We expect the unemployment rate to climb by 0.2pp, to 6.3 percent, which would match the peak reached after the 2001 recession. In contrast, we expect average hourly earnings growth to rebound slightly, to 0.3 percent month-over-month from 0.2 percent in the previous month. The sharp increase in inflation over the past year has eroded workers' real wages and aided the adjustment process in the labor market. Nominal wage growth therefore may have less need to slow in the current cycle. Elsewhere in the report, we look for average hourly earnings to hold at 33.6 hours and for the aggregate hours index to decline by 0.2 percent month-over-month. The latter would imply a 2.8 percent decline in aggregate hours over the three months ending in October.
Pending home sales have been very volatile over the past several months — a trend we expect to continue in August. We expect pending home sales to fall 2.5 percent in September, following a 7.4 percent increase in August. Looking past the volatility, the trend in pending home sales has been higher, with sales up nearly 9 percent year-over-year in August. The increase in home sales has been driven by an increase in foreclosure sales, which have contributed to deep discounting. However, the dislocation of capital markets and deteriorating economic outlook could stall the recovery in sales.
Wholesale inventories are likely to rise by 0.4 percent month-over-month in September. As with the release of manufacturing inventories in the factory orders report, we would look for any differences between actual inventories and those implicit in the BEA's advance estimate of 3Q GDP growth.

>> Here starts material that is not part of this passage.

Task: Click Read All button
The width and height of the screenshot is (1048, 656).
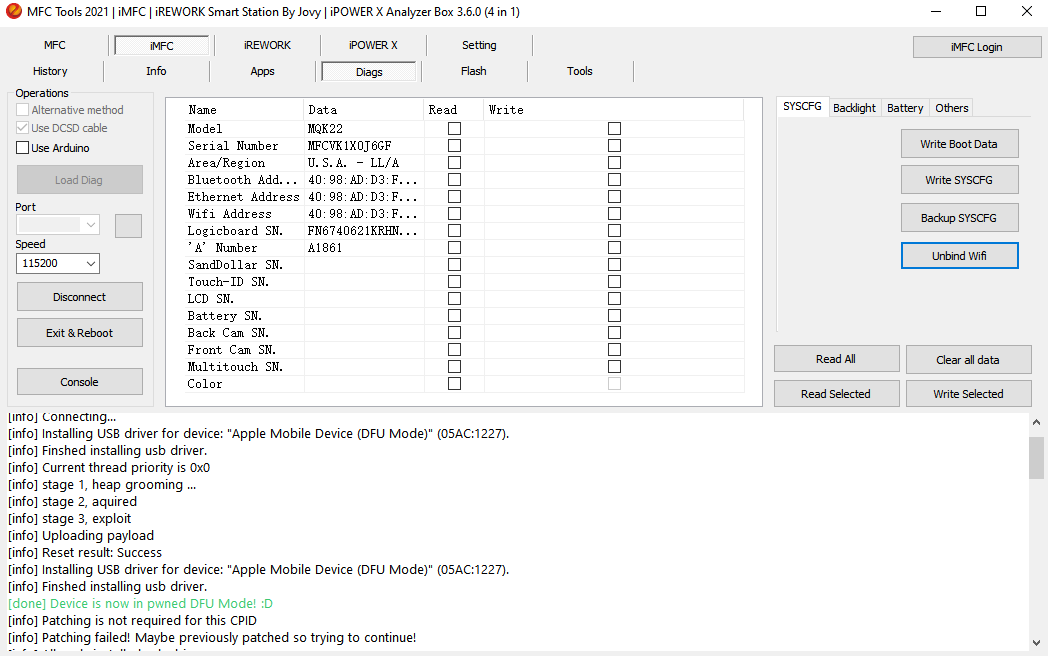Action: click(835, 360)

We expect consumer installment credit to fall $2 billion in September, following a sharp $7.9 billion decline in August. Similar to August, non-revolving credit — which is largely auto loans — should post the biggest decline. This reflects both the plunge in demand for auto sales and the reduction in credit supply. Revolving credit is likely to fare better and experience little change. Although consumption has declined, consumers have become increasingly dependent on credit cards to finance spending.